● **Text segment**:

The increasing commercial use of drones raises legal aspects of the operation of unmanned aerial vehicles. In this article we focus on one of the most hotly debated legal issues related to drones: the use of drones in light of regulations on protection of personal data.

The topic of personal data in the context of drones has attracted the interest of many bodies at the European level. In November 2014 the European Data Protection Supervisor issued an opinion on the matter. A lengthy report prepared for the European Commission was also released in November 2014. And in June 2015 the Article 29 Data Protection Working Party published an opinion on the protection of privacy and personal data in the context of the utilisation of drones. The last of these documents seems particularly significant, as other opinions issued by Art. 29 WP in the past have exerted a huge practical influence on application of data protection regulations.

To grasp the dilemmas connected with personal data in the context of drones, first we must understand what personal data is, what legally constitutes processing of personal data, and why the topic of personal data is so important in the case of operation of drones.

Why are drones such a huge challenge for data protection?

The huge interest in the issue of personal data in the context of drones arises from the fact that drones may intentionally or unintentionally obtain great amounts of data qualifying as personal data, often unbeknownst to the data subject. The risk of infringing on privacy or unlawful processing of personal data is therefore very high in the case of drones.

Drones in themselves do not create new legal issues not encountered before in the area of data protection. But their properties are such that the use of drones is particularly sensitive from the perspective of personal data. There are several reasons for this:

  • Drones are capable of gathering a great amount of data which in many instances is personal data.
  • In the great majority of cases drones will collect personal data without prior consent of the data subject, or even over the person’s objection.
  • It may be extremely difficult for the person whose data is collected by a drone to identify the entity collecting the data.
  • Because of the lack of a relationship between the operator of the drone and the person whose data is collected, it is hard to comply with the statutory informational duties to the data subject.
  • When drones are connected to publicly accessible telecommunications networks, there is a risk that the data they gather could be intercepted by unauthorised persons.

So is it unlawful to gather personal data when performing tasks using drones? To answer that question, we have to start from the foundations.

Personal data is more than just a name

Popular belief to the contrary notwithstanding, personal data means much more than just somebody’s first and last name. Personal data means any information that can be used to identify a specific person. Thus apart from someone’s name, it includes any data that might identify the person, even if on the surface this does not seem obvious. The conceptual scope of personal data evolves dynamically along with the development of technology. New technical solutions make it possible to decipher new information that is unique to specific individuals. And so, in time, personal data has come to include such items as IP addresses, geo-positioning data, biometric data, digital voice recordings, and so on. Now such data, alone or in combination with data from other sources, can easily be used to identify a specific person.

Under the legal definition, personal data means any information concerning an identified or identifiable person. Therefore personal data is not just data that obviously identifies a certain person. Data concerning an identifiable person is also personal data. Therefore, even if we are unable at the specific moment to determine the details of the person whose data we have in our possession, that doesn’t mean that it isn’t personal data.

● **What the exercise asks**:
Pick up the text on drones and personal data after its final sentence and keep writing it. The listing after this point is separate and unrelated to the text about drones and personal data.

● **Information shown**:
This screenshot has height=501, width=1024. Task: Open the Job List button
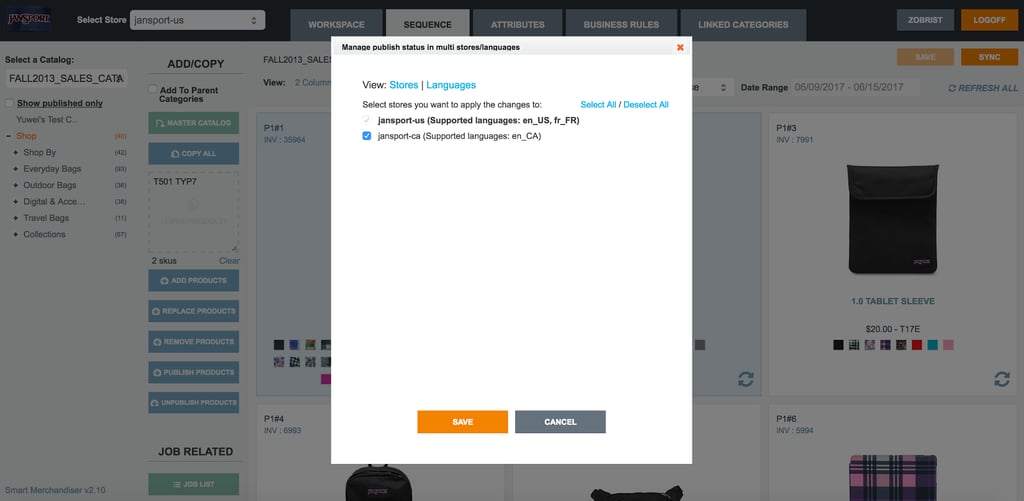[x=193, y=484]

...

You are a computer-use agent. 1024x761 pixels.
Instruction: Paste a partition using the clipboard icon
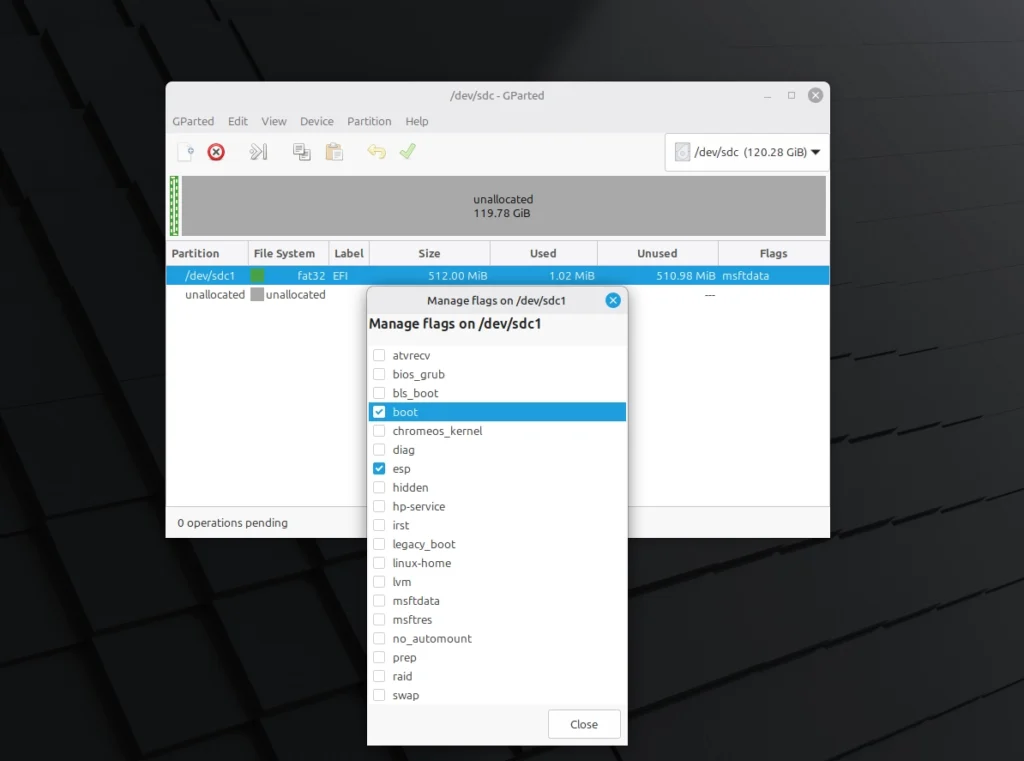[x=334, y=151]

● **The reply**:
A camera records an image of a certain place for many days. Among other things, it records persons who appear at the location. On the surface these people seem anonymous. But linking the recordings with data from other sources makes it possible to identify specific people. Say the camera records a person emerging every day at the same time from the same distinctive vehicle. It’s enough to do an Internet search on the vehicle to check the personal details of the owner (e.g. through photos tagged on social media).

What are the consequences of this broad definition of personal data? Firstly, uncertainty. The lack of a precisely defined scope of this concept means that we can never be entirely certain whether the data we possess is personal data or not. Whether data enables identification of a specific person will be determined by numerous factors, in many cases factors we have no control over. The law sets one boundary. Namely, information does not constitute personal data if determining the identity of the person on the basis of the data would require excessive cost, time or effort. But then it is not obvious whether this should be evaluated in light of the capabilities of the entity holding the data or under objective criteria.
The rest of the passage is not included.